Характерно, что беременной запрещалось присутствовать при повязывании молодой женским чепцом, символизирующим брачное преображение женского тела — покрытие, соитие.[818]

Беременной женщине не советовали перешагивать через ряд предметов. Среди них:

— коромысло, оглобли (удлиненные, фаллические по форме) и

— топор, вожжи, седло, хомут, части плуга, колодка для плетения лаптей (атрибуты мужских занятий).[819]

Эти предметы часто использовались в обрядах как мужские символы — скажем, при обрезании пуповины: мальчику ее отрезали на топоре или колодке для плетения лаптей (в отличие от девочки, которой эту операцию проделывали на прялке, веретенце и т. п. символах женских занятий).[820]

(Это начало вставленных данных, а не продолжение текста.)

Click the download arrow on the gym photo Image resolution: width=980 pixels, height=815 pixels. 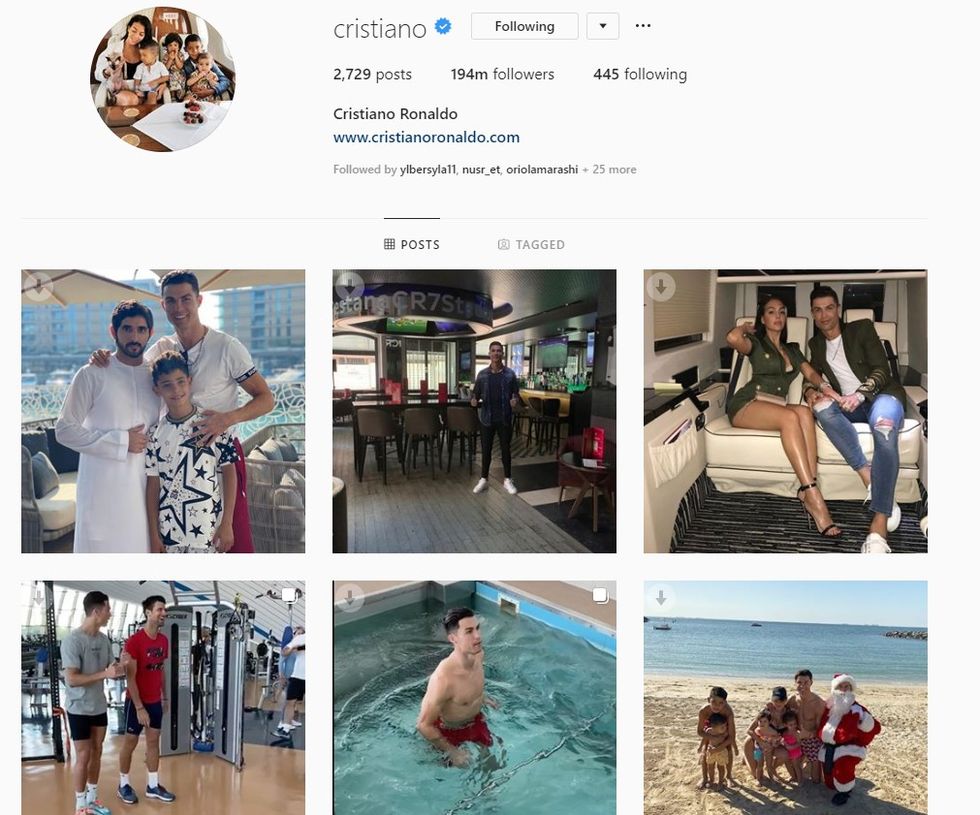(38, 598)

Любопытно, что во время родов этот запрет переставал действовать. Чтобы облегчить муки, роженице нужно было переступить через: «метлу, коромысло, дугу, через супруга, лежащего вниз лицом на пороге, и через его штаны».[821] Примечательно, что коромысло и прочие предметы здесь в одном ряду с мужем и его штанами — т. е. прямо кодируются как мужские символы. Роды, судя по всему, завершают период избегания «мужской» эротики, обозначая начало ее постепенного возвращения; но еще 40 дней женщина будет «нечистой», и сношения с нею запрещены. В наши дни советуют избегать близости с мужем в течение двух месяцев после родов.

* * *

Итак, можно представить образ тела в материнской культуре — именно тот образ, который станет основой ее символического языка.

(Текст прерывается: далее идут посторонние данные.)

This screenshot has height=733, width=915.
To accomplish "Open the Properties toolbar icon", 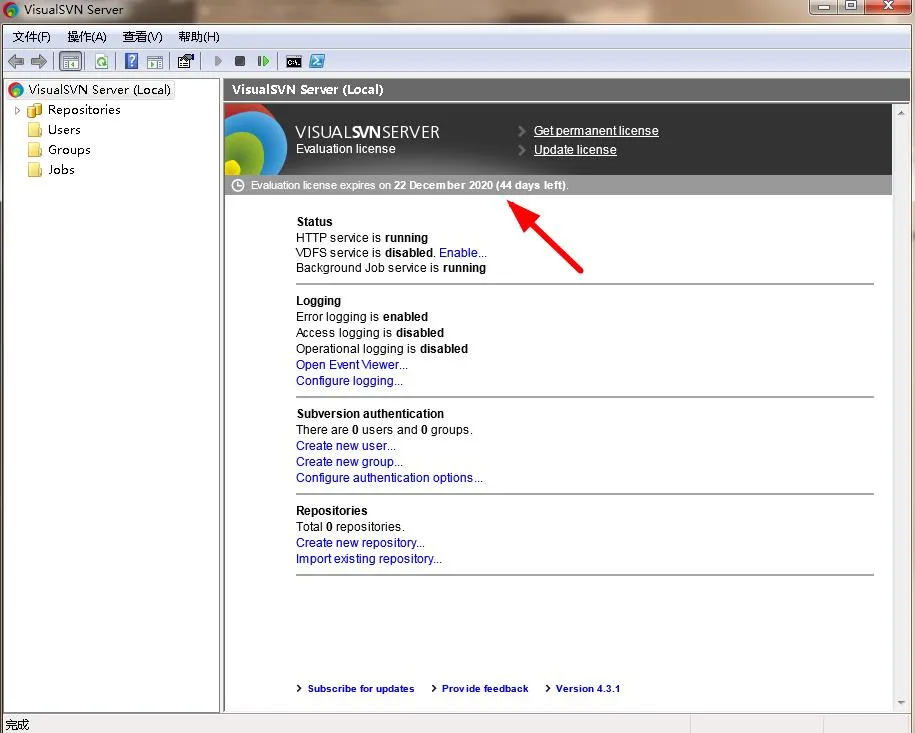I will click(x=185, y=62).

Это беременное тело, тяжелое от нарождающейся внутри его новой жизни. Оно непостижимым образом влечет к себе — материнская культура стимулирует такое влечение: тем самым достигается устойчивое внимание к символике (и тому, что выражено с ее помощью). В то же время изгоняются символы смерти, разделения, следы травмирующих переживаний — они никоим образом не должны ассоциироваться с беременным телом, уменьшая его эротическую привлекательность. Формируется «иная» эротика — эротика рождения, «живота». А общепринятая эротика «соития» табуируется: из знакового мира изгоняются символы соития и вообще мужские символы. Вероятно, подавляются конкурирующие влечения. Внимание должно быть сосредоточено на теле рождающем (позже мы увидим — и рождающемся, т. е. здесь вообще телесность рождения).

Таким образом женская культура обеспечивает эротическое подкрепление своей символике.